England declared on the third day with 373 for 9, leaving Australia to chase a total of 545 for a tie and 546 for a win. England now had two days to get the Aussies out, which they managed already on the fourth day. Australia fought back with a decent score, managing to get 348 runs but with the collapse on day two, that meant a win for England by 197 runs. The Ashes is coming home!

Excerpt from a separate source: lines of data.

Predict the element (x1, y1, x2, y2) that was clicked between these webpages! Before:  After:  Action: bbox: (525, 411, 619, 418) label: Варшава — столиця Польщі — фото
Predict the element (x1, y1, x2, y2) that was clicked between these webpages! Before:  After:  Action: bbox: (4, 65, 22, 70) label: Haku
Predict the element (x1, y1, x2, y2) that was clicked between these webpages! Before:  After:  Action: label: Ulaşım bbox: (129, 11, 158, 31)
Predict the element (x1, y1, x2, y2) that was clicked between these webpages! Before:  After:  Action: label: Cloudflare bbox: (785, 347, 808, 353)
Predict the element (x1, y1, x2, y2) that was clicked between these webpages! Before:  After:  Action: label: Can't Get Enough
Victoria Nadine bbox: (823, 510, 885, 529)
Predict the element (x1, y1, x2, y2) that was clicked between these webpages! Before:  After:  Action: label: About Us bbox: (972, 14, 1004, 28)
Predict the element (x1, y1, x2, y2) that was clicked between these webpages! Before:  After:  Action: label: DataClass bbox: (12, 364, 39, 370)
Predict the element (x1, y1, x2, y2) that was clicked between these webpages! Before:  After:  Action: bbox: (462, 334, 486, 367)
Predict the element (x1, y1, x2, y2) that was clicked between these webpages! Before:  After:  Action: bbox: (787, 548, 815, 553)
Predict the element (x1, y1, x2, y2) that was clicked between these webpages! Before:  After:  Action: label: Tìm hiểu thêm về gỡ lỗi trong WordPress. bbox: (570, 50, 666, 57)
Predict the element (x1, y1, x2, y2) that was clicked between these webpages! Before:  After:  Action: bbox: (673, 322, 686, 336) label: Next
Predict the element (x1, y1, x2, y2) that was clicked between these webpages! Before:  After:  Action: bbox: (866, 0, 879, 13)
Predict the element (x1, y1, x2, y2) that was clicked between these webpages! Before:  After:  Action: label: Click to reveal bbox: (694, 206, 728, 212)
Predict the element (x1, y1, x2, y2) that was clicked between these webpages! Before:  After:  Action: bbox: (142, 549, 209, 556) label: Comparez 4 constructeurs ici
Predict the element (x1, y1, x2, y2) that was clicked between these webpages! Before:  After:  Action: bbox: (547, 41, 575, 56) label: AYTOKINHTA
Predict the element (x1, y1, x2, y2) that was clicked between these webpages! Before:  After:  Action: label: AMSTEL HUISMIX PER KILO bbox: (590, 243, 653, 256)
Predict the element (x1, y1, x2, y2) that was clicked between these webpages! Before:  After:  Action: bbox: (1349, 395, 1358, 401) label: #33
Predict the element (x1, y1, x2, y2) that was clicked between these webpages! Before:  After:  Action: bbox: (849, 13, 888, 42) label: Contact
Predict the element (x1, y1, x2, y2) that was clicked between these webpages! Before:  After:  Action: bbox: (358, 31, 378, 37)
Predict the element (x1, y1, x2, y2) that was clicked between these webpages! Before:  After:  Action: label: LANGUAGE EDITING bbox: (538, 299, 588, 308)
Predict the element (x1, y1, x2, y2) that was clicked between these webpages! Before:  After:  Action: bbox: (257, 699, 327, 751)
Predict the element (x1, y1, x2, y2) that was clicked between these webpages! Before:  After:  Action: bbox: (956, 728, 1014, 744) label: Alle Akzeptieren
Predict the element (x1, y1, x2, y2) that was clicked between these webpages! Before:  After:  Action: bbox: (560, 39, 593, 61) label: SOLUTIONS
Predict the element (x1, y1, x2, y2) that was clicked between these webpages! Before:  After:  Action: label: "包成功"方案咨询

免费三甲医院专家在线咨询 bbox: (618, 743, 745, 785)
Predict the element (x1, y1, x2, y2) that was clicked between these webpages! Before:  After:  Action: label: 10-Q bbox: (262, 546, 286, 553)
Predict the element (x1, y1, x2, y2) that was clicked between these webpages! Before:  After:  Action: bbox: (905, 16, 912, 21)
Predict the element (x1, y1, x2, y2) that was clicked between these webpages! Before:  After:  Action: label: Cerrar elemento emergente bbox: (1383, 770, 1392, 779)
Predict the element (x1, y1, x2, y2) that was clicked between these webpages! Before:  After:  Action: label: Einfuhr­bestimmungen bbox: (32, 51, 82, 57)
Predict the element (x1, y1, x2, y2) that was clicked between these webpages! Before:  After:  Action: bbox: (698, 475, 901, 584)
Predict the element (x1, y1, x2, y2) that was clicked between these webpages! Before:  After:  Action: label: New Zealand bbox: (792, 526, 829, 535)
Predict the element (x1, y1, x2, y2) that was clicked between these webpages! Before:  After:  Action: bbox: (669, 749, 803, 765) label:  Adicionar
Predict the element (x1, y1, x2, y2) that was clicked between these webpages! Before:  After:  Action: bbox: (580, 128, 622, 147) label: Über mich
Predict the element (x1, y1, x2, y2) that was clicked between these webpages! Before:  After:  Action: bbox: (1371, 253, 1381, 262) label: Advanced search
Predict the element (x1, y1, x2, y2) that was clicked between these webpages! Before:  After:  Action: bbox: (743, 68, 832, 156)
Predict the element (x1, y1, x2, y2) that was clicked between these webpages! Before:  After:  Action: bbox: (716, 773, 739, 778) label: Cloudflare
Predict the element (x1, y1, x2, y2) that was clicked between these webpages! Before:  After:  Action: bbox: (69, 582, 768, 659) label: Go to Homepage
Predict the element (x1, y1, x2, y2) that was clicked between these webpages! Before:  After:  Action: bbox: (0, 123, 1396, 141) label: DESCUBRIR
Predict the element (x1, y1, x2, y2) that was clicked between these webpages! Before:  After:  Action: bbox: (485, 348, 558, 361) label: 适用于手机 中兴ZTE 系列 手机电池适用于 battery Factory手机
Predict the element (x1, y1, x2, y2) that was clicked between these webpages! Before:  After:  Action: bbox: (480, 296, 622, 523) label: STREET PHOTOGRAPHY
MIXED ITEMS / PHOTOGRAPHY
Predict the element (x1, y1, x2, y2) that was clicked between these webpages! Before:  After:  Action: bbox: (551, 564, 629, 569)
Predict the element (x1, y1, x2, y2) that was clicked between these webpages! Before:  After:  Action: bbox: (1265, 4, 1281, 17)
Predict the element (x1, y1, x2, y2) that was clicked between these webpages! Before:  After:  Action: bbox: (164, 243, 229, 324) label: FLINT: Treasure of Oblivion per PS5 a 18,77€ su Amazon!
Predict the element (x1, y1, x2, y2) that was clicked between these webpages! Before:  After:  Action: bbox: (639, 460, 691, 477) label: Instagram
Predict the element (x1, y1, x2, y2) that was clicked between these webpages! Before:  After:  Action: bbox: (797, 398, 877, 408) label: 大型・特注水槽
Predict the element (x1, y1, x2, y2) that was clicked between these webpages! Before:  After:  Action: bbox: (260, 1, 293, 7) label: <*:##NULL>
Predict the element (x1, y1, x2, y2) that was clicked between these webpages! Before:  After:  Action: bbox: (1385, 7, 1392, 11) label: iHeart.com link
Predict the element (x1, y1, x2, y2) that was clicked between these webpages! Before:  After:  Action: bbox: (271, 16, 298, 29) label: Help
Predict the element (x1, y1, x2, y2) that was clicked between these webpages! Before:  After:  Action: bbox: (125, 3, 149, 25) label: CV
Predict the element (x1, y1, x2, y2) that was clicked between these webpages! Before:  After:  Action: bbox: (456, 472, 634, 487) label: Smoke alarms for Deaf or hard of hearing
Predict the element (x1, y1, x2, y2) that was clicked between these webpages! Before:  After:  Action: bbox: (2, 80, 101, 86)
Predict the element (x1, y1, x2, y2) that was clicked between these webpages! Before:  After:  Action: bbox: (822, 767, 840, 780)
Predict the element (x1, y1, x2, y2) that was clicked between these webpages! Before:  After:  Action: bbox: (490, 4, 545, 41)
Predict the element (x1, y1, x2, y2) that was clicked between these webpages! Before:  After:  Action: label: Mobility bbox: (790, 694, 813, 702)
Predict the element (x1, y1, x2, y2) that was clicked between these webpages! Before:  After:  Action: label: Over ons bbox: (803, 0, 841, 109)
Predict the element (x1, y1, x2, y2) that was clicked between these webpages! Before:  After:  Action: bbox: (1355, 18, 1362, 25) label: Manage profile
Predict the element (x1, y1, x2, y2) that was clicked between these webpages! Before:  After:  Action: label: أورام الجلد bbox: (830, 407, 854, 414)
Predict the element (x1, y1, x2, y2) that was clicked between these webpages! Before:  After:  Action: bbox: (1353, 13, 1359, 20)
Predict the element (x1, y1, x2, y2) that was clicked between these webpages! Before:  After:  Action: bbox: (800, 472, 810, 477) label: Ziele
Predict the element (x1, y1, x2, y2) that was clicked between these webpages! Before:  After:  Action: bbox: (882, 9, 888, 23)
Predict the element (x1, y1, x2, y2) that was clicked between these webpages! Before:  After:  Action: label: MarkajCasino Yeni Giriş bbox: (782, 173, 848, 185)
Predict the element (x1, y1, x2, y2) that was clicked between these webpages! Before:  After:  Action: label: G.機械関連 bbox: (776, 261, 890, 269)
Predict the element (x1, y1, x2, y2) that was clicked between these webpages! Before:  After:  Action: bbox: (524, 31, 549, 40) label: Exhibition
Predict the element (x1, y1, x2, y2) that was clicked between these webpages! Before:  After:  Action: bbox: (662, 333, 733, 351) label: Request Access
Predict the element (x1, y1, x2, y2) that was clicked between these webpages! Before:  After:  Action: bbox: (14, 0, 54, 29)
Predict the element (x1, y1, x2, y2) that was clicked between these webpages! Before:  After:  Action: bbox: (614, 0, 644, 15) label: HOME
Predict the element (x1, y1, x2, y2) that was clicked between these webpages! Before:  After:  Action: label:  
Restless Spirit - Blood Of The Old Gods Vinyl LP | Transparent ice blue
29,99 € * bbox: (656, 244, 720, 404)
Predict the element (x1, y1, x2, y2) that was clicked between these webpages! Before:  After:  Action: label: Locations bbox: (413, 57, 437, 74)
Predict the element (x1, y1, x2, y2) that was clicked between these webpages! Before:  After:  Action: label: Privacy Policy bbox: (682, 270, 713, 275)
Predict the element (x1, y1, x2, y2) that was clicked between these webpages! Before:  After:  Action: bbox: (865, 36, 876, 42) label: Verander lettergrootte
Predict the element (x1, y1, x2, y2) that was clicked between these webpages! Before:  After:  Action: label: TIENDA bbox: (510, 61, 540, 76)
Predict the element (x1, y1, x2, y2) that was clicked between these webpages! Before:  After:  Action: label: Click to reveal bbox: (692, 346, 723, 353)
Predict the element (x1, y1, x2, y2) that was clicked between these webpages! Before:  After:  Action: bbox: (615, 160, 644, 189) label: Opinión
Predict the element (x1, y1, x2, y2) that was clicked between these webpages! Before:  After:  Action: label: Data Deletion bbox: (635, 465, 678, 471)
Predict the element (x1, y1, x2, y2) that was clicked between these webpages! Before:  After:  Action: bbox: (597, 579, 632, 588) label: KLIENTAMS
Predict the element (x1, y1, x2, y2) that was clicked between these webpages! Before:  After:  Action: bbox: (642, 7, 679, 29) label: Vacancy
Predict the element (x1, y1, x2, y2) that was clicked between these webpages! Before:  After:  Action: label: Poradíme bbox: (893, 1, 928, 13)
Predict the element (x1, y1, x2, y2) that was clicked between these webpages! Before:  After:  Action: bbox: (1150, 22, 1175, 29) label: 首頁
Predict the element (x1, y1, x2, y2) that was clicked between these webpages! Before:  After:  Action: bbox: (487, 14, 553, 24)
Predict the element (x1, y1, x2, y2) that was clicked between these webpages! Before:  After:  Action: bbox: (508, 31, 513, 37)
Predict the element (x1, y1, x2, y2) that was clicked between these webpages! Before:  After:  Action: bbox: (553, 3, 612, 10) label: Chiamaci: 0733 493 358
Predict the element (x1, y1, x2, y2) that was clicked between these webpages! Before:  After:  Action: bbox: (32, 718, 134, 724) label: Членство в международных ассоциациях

Although Swann totalled eight wickets in the final test, I still think Broad is the one who saved England this time. There were high hopes that Flintoff would do that, and getting Ponting run out was genius, and Trott is to be congratulated for getting 160 runs in his test d├ębut, with a century in the second innings, still, Broad was my man this time.

Sorry for this interlude. The final episodes of Surrender story will be posted shortly. And the sport is Cricket for those who aren't sure. And forgive me, dear Aussies out there, for being a little biassed.


Anonymous said...

Janice, I'm so glad that someone noticed.
Makes a nice change doesn't it.
Love and warm hugs,

SnowdropExplodes said...

Cricket: the most epic of sports, and the Ashes rivalry the most epic contest in cricket.

I think the series was won by that epic last-wicket stand by Monty and Anderson at Cardiff to forcer a draw - without that, England never stood a chance. Got to agree, though, Broad was the hero of the final test.

Ollie said...

An excellent article Janice.

The second best thing in the world to beat (after a lady's bottom) is the Aussies at cricket.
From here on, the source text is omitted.